1. Introduction
The isolation of nucleic acids, including RNA, is a critical step in molecular research on eukaryotic organisms such as fungi. RNA is a fundamental component in gene expression studies, as it enables transcriptome analysis and provides insights into gene regulation under various environmental conditions [
1]. RNA isolation from microorganisms is a much more challenging and demanding process compared to DNA isolation. This is primarily due to the fact that RNA is highly susceptible to degradation by ubiquitously present ribonucleases. Additionally, RNA isolation from filamentous fungi introduces further complications in laboratory studies, stemming from their morphology and the structure of their cell walls. Due to the complex structure of fungal cells, which includes a robust cell wall composed of chitin and glucans, RNA isolation from these organisms poses a significant technical challenge [
2].
Meanwhile, the quantity, quality, and integrity of the isolated RNA are crucial for its use in further studies, such as gene expression analysis. For the isolated RNA to serve as a template for creating a cDNA library, it must be free of DNA contamination, and the presence of proteins and salts in the isolate must be minimized [
3,
4]. Given that cDNA synthesis using commercially available kits requires at least 1 µg of RNA, achieving adequate RNA isolation efficiency is essential. Additionally, the integrity of the isolated RNA is crucial to prevent the formation of artifacts during subsequent analyses. Due to these challenges, a variety of RNA isolation techniques have been developed, each tailored to the specific needs and structural characteristics of individual fungal species [
5].
In the scientific literature, three main approaches to RNA isolation from filamentous fungi are described: mechanical, chemical, and enzymatic methods for cell wall disruption. These methods are often used in combination to enhance the efficiency and quality of the RNA obtained [
6]. One of the most common approaches involves the use of mechanical methods for disrupting the fungal cell wall, such as homogenization with ceramic or glass beads. This procedure is often performed in buffers containing guanidinium thiocyanate or other RNase inhibitors to prevent RNA degradation. Mechanical homogenization ensures the physical disruption of the robust cell wall, which is particularly effective for species with an exceptionally thick chitin layer. The average yield of RNA isolation using this method ranges from 50 to 100 µg of RNA per gram of dry fungal biomass, depending on the species and the homogenization parameters [
5]. The advantage of this approach is its versatility; however, the risk of the mechanical degradation of nucleic acids may result in reduced RNA integrity, limiting its suitability for certain analyses.

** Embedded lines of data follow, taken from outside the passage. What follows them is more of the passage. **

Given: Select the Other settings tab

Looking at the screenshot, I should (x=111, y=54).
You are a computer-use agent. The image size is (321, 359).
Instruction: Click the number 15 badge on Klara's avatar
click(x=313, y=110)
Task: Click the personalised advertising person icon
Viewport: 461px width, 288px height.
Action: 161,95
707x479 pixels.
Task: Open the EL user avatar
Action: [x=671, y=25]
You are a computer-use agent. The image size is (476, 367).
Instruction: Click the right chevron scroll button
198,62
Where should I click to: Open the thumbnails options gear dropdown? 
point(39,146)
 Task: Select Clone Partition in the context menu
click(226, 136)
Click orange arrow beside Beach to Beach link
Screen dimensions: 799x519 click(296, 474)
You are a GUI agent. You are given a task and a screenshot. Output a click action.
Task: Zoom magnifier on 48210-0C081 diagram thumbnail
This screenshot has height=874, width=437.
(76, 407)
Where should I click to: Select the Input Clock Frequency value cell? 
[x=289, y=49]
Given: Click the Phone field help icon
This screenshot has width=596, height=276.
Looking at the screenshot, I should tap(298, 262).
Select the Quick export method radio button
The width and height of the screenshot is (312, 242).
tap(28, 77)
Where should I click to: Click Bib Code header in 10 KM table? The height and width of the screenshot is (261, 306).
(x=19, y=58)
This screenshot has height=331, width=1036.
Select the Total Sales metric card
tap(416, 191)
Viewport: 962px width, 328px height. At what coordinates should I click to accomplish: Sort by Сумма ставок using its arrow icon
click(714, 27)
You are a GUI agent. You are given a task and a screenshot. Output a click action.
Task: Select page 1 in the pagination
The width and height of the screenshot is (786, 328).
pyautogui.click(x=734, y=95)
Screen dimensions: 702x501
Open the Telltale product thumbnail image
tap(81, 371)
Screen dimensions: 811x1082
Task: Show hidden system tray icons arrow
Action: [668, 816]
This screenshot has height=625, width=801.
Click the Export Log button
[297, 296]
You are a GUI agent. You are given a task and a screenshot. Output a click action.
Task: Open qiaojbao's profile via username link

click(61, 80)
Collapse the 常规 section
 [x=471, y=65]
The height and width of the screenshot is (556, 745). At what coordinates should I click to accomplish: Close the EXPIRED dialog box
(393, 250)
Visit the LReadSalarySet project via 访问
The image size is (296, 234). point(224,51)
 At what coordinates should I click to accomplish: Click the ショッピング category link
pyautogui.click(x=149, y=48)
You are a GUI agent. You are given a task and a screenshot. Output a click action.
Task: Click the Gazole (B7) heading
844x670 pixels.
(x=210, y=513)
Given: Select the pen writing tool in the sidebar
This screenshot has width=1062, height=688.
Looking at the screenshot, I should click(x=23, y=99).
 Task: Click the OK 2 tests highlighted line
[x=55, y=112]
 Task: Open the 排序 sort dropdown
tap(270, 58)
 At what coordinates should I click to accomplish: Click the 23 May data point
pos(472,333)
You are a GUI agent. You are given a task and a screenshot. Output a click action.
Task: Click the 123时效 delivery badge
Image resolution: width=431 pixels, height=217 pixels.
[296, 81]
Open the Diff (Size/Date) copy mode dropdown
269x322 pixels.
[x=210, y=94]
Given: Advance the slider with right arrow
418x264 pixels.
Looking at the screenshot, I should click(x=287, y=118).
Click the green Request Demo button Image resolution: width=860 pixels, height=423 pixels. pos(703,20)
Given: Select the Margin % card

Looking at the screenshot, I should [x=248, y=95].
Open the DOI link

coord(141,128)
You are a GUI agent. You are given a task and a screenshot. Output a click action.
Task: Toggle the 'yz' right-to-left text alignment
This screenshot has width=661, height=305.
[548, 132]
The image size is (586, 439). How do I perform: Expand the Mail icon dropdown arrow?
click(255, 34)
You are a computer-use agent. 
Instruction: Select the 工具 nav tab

Chemical methods of RNA isolation primarily rely on the use of strong denaturants such as phenol/chloroform, guanidinium thiocyanate, and detergents. The Chomczynski and Sacchi method (1987) remains one of the most commonly used chemical techniques, enabling the effective separation of RNA from DNA and proteins [
6]. The efficiency of this method depends on the specific protocol used but generally yields between 30 and 70 µg of RNA per gram of dry fungal biomass. While this method is relatively inexpensive and straightforward, it requires great caution due to the use of toxic substances, which can impact laboratory safety [
7].
RNA isolation can also be enzymatically assisted, utilizing enzymes that selectively degrade components of the cell wall, facilitating the release of genetic material. The yield of RNA obtained through this method is highly dependent on the specific fungal species; however, with the proper optimization of the process, yields ranging from 40 to 90 µg of RNA per gram of dry biomass can be achieved. Enzymatic digestion helps avoid the mechanical degradation of RNA but may require longer preparation times, and the enzymatic efficiency depends on the cell wall composition of the particular species [
8]. Enzymes such as chitinases and glucanases are effective in gently treating cells; however, their efficiency is limited when dealing with highly diverse cell wall structures.
In practice, RNA isolation from filamentous fungi often requires a combination of the aforementioned methods. A combination of mechanical cell wall disruption with enzymatic assistance, along with the use of chemical denaturants, frequently becomes the optimal choice. This approach allows for the extraction of pure and intact RNA, suitable for further analyses such as RT-qPCR or RNA-Seq [
9]. The yield of these complex protocols typically ranges from 60 to 120 µg of RNA per gram of dry fungal biomass, making them more efficient than individual approaches. An important step is also the elimination of DNA, which is usually achieved by the application of DNases to prevent contamination of the RNA by genomic DNA [
7].
The choice of RNA isolation method depends on various factors, including the specific morphological characteristics of the fungi, cultivation conditions, and the target analysis. Contemporary research focuses on optimizing protocols to minimize time and costs while ensuring high-quality RNA yields. For example, Lange et al. (2018) demonstrated that the use of modern commercial kits, which combine both mechanical and chemical methods, can significantly reduce the preparation time and improve the RNA extraction efficiency from various fungal species [
9]. The RNA yield from these kits can reach up to 150 µg per gram of dry biomass, representing a significant improvement compared to traditional methods.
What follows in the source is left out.